- [PROBLEM]:
Which lines of the data below hold "computer"? Copy each of them.

- [DATA]:

========================================================================

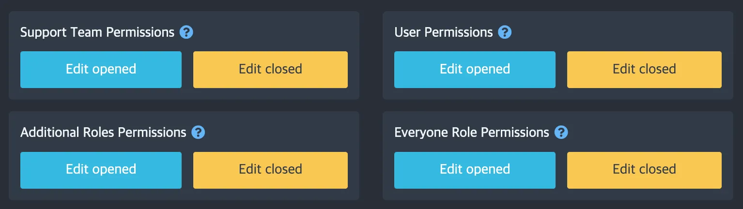Click help icon next to Support Team Permissions

click(186, 32)
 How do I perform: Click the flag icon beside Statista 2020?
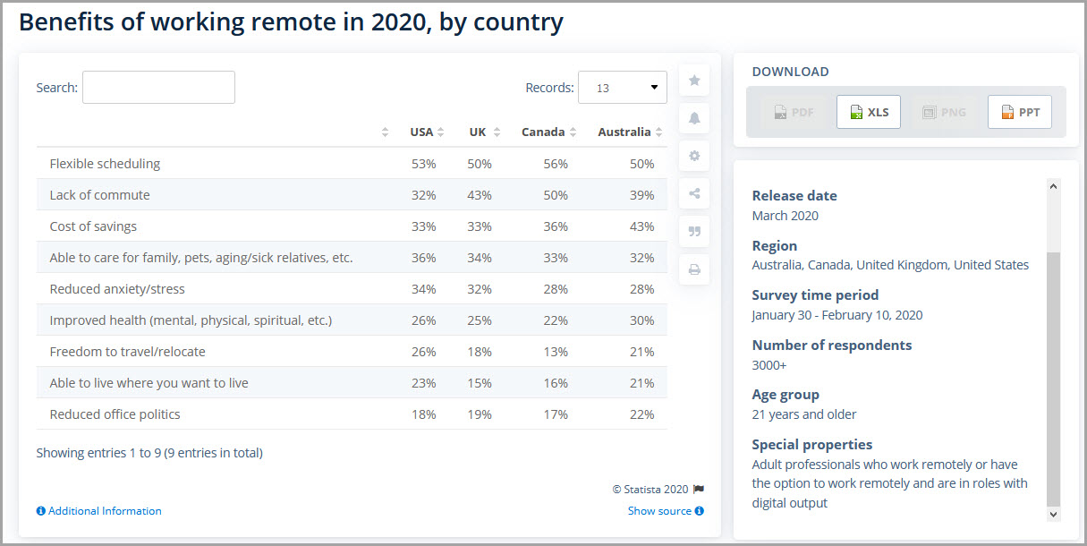point(699,489)
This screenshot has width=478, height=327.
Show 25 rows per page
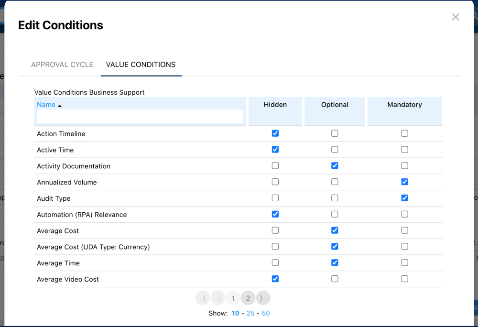[250, 314]
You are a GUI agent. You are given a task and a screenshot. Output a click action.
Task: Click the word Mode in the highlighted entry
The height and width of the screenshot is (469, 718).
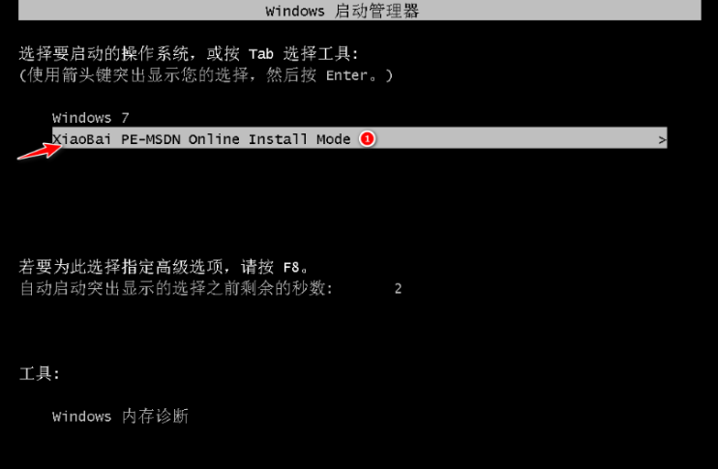333,138
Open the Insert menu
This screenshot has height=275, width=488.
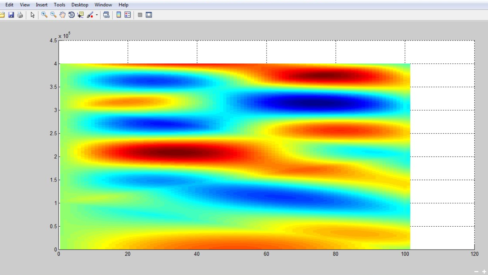(41, 5)
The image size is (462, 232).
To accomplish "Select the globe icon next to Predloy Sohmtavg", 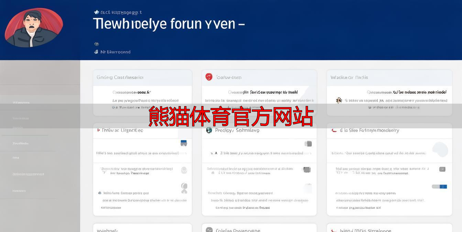I will tap(209, 130).
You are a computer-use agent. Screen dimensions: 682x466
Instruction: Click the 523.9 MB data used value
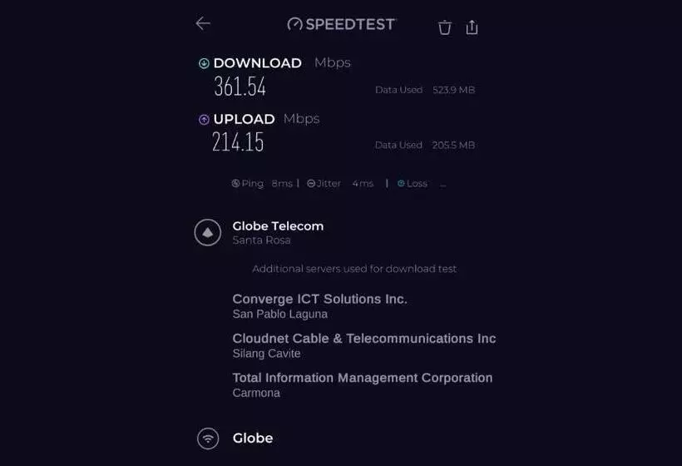point(453,90)
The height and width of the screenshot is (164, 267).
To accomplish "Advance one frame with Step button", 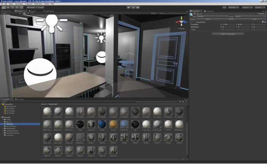I will click(x=138, y=8).
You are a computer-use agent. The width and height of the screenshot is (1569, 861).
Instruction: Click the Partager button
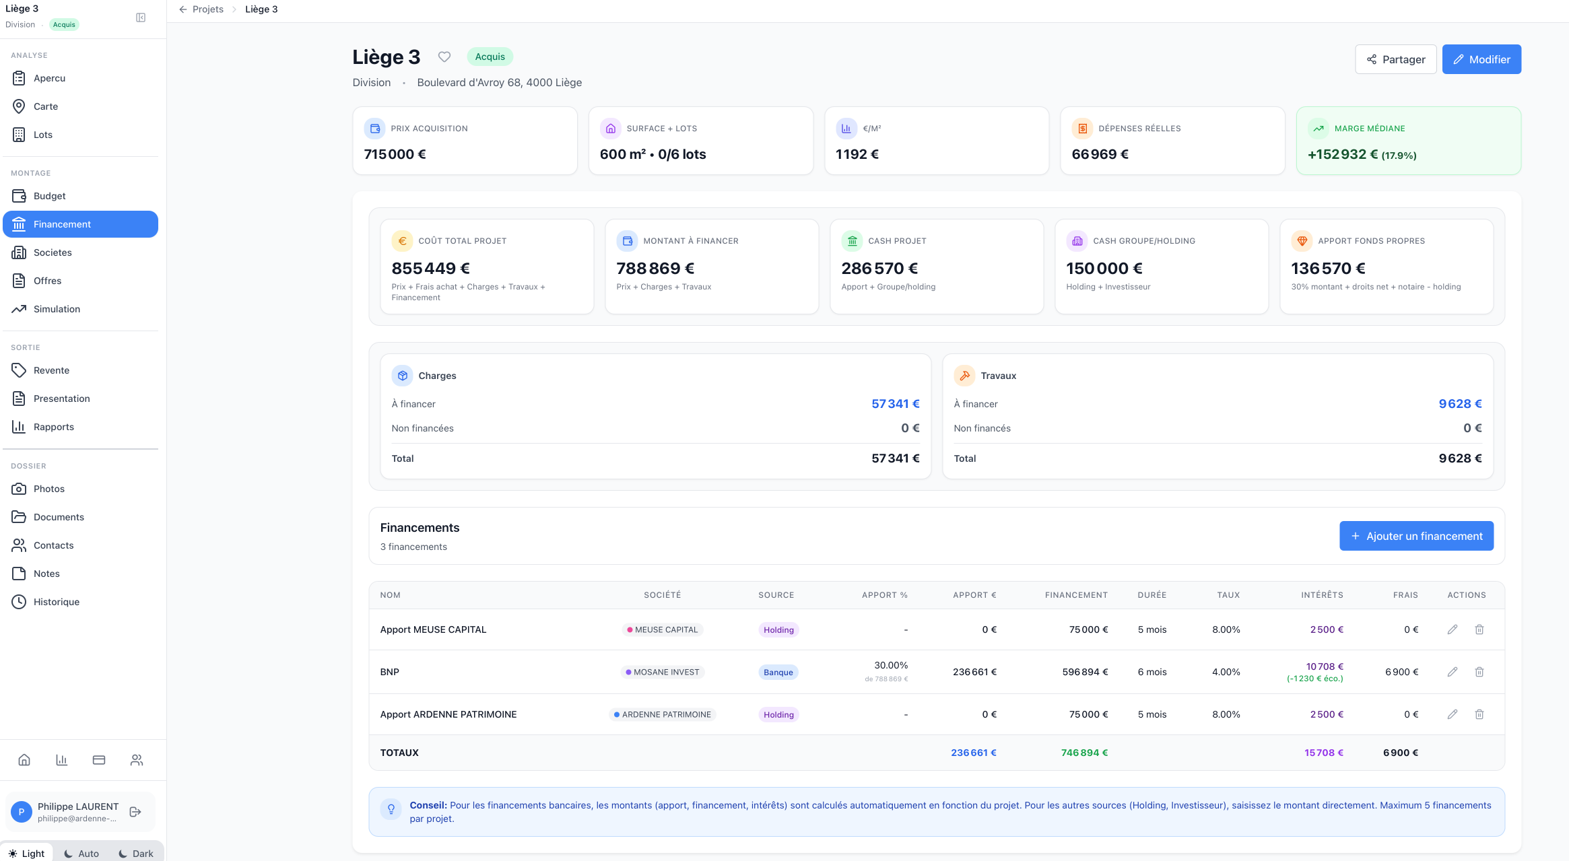tap(1395, 59)
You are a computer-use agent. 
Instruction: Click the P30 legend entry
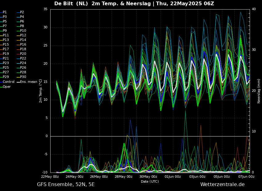pyautogui.click(x=23, y=77)
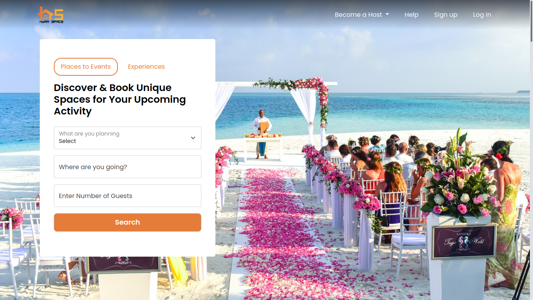Click the vertical page scrollbar thumb
Viewport: 533px width, 300px height.
(531, 21)
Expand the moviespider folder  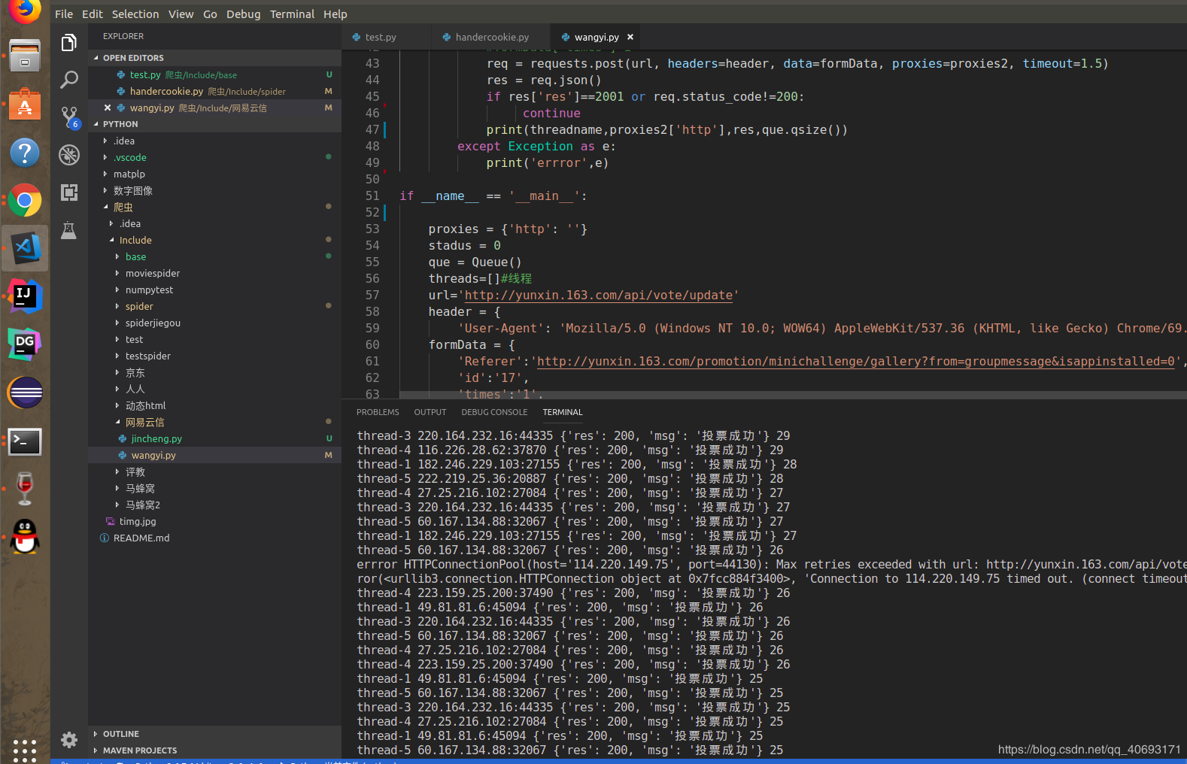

========================================================================

- [ANSWER SECTION]:
You are a computer-use agent. Screen dimensions: 682x466
You are a computer-use agent. The width and height of the screenshot is (1569, 861).
You are a computer-use agent. 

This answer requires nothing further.